Charlie Daniels' Twitter Posthumously Tweets 'Benghazi Ain't Going Away'

For years, the late country music and bluegrass legend Charlie Daniels tweeted "Benghazi ain't going away" nearly every day, in promotion of a conspiracy theory regarding decisions made by former President Barack Obama and then Secretary of State Hillary Clinton in the wake of the September 11, 2012 attack on an American diplomatic compound and CIA annex in Benghazi, Libya.

Daniels' last "Benghazi ain't going away!!" tweet was published on Sunday. But the sentiment didn't recur on Monday, July 6, the day that Daniels—who is best known for his 1979 hit "The Devil Went Down to Georgia"—died of a hemorrhagic stroke at Summit Medical Center in Nashville, Tennessee, at the age of 83.

Charlie Daniels performs at The Country Music Hall of Fame and Museum on October 29, 2016 in Nashville, Tennessee. Photo by Rick Diamond/Getty Images for Country Music Hall Of Fame & Museum

Now, a day after his death, a person or people close to Daniels are continuing the tradition, tweeting under the signature TeamCDB/BW, likely for Team Charlies Daniels Band / Beau Weevils. (The latter was his second band.)

On Tuesday, citing their intention of "Keeping Charlie's legacy alive," TeamCDB/BW tweeted "Benghazi ain't going away! #BenghaziAintGoingAway" via Daniels' account, alongside a litany of other political talking points popular with the country music star.

Keeping Charlie's legacy alive. - TeamCDB/BW

Benghazi ain't going away! #BenghaziAintGoingAway

— Charlie Daniels (@CharlieDaniels) July 7, 2020

The other posthumous tweets addressed the suicide rate among military veterans, urged Daniels' followers to "Remember 9/11," described abortion as murder and called for people to "Pray for the blue," in accordance with Daniels' support for police and regular condemnation of protestors affiliated with the Black Lives Matter movement. All of these messages have long been regular fixtures on Daniels' Twitter feed.

But while Daniels had a number of political preoccupations that regularly figured into his social media outreach, his most enduring was "Benghazi ain't going away," which became such a signature that thousands tweeted those words in commemorating his life.

In a January post to his official website, Daniels explained his reasoning behind tweeting about Benghazi "almost every day for the last several years."

The core of his argument for the continued relevance of the 2012 Benghazi attack is his belief that the Obama administration, either because of incompetence or malice, refused to send in reinforcements to the besieged diplomatic buildings, further forcing potential rescuers to stand down.
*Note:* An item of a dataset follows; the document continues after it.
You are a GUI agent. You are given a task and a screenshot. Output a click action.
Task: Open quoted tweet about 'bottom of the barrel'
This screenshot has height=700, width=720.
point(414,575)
The accusations are false, part of an elaborate conspiracy theory popular among certain Republican politicians.

"The battle lasted for thirteen hours and considering the fact that a commercial airliner can fly across the Atlantic Ocean in half that time and the proximity of military bases close enough to send help makes Barack Obama and Hillary Clinton one of two things, either the two stupidest, most inept people whoever became President of the United States and Secretary of State or downright bald-faced liars," Daniels wrote.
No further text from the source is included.